◆ Instructions to follow
Pull out every line of the material below that contains the word "Click".
>> begin Extracted data
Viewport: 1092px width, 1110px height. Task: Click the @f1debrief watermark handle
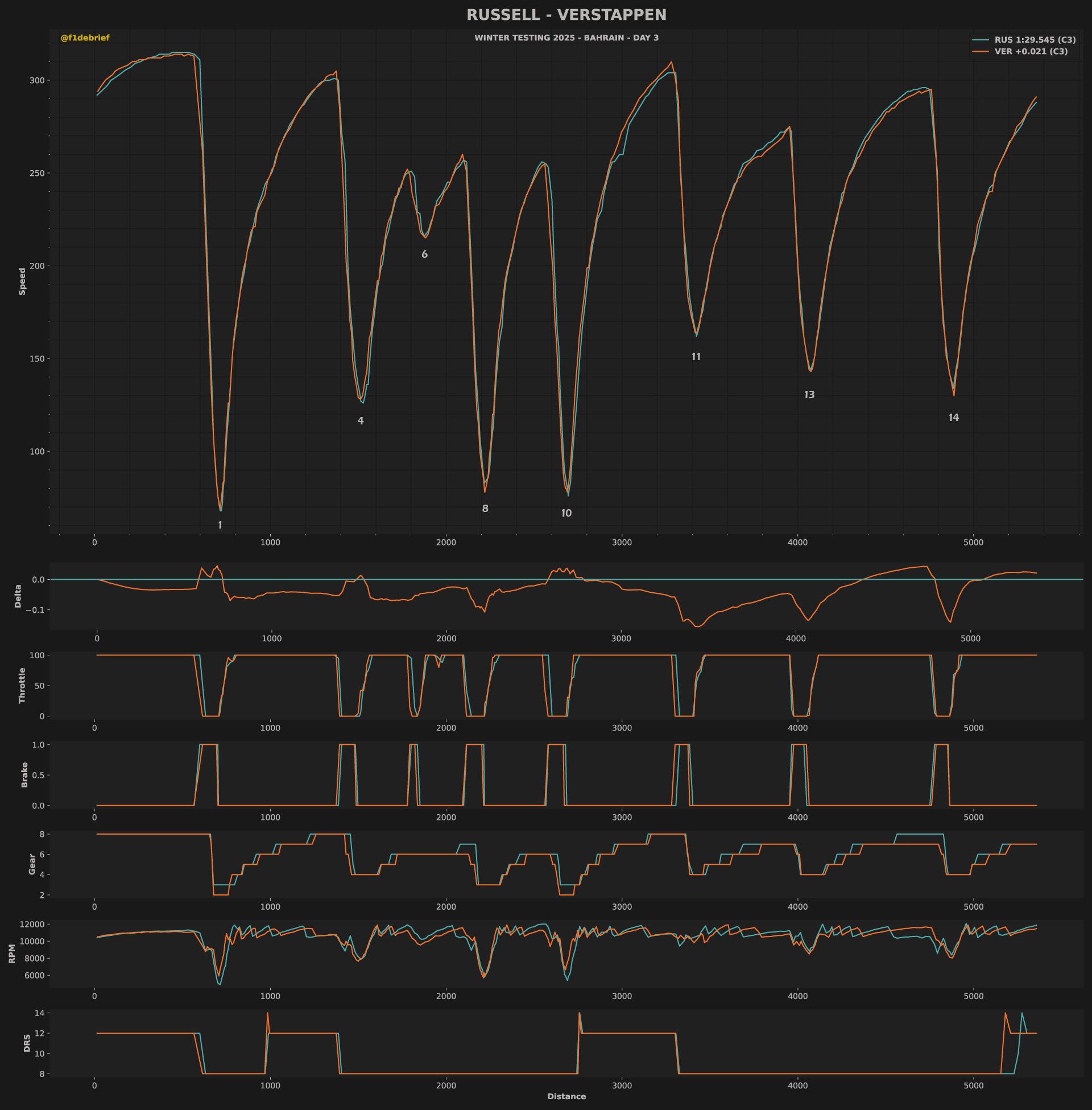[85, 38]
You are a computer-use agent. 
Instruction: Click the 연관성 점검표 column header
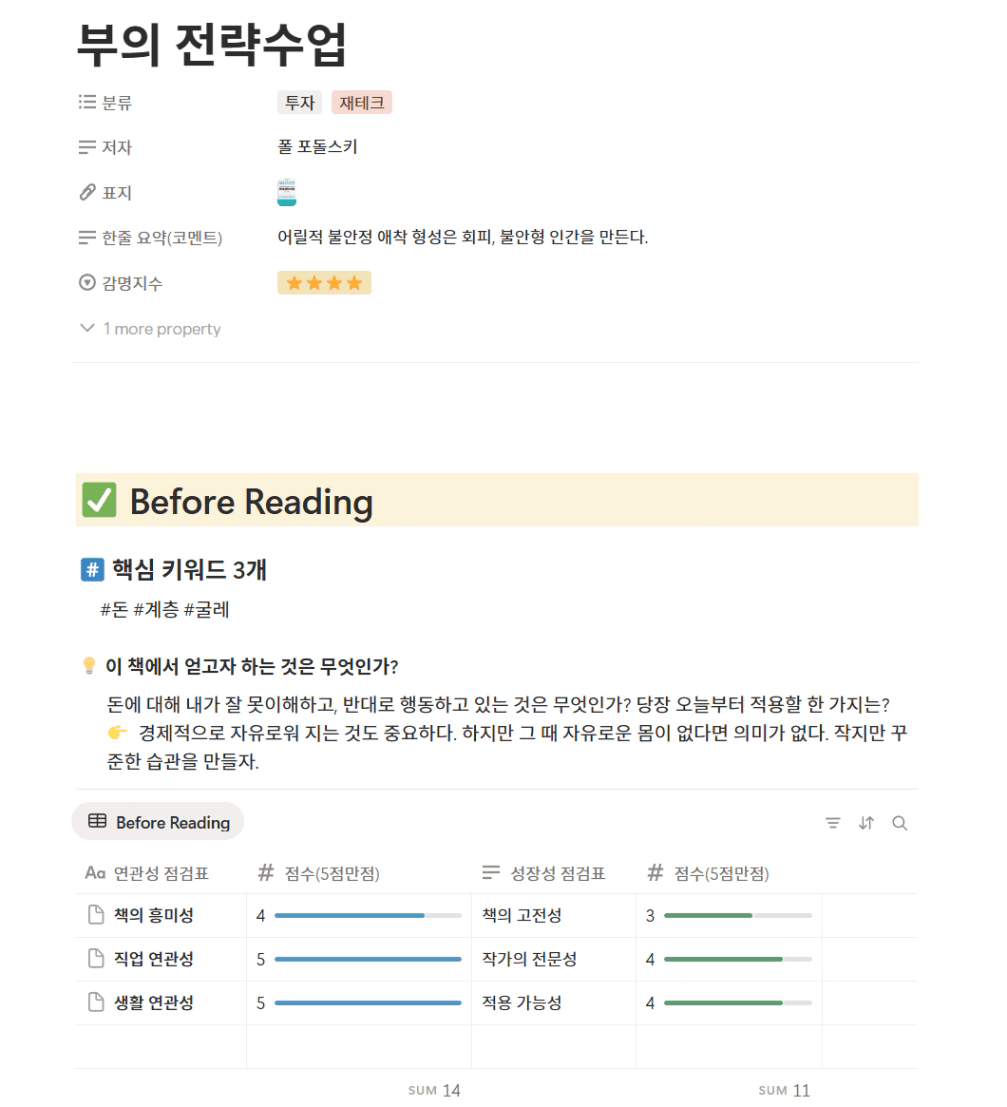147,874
>> end Extracted data
◆ Task output
Viewport: 1092px width, 1110px height. Task: Click the @f1debrief watermark handle
Instruction: Click the 연관성 점검표 column header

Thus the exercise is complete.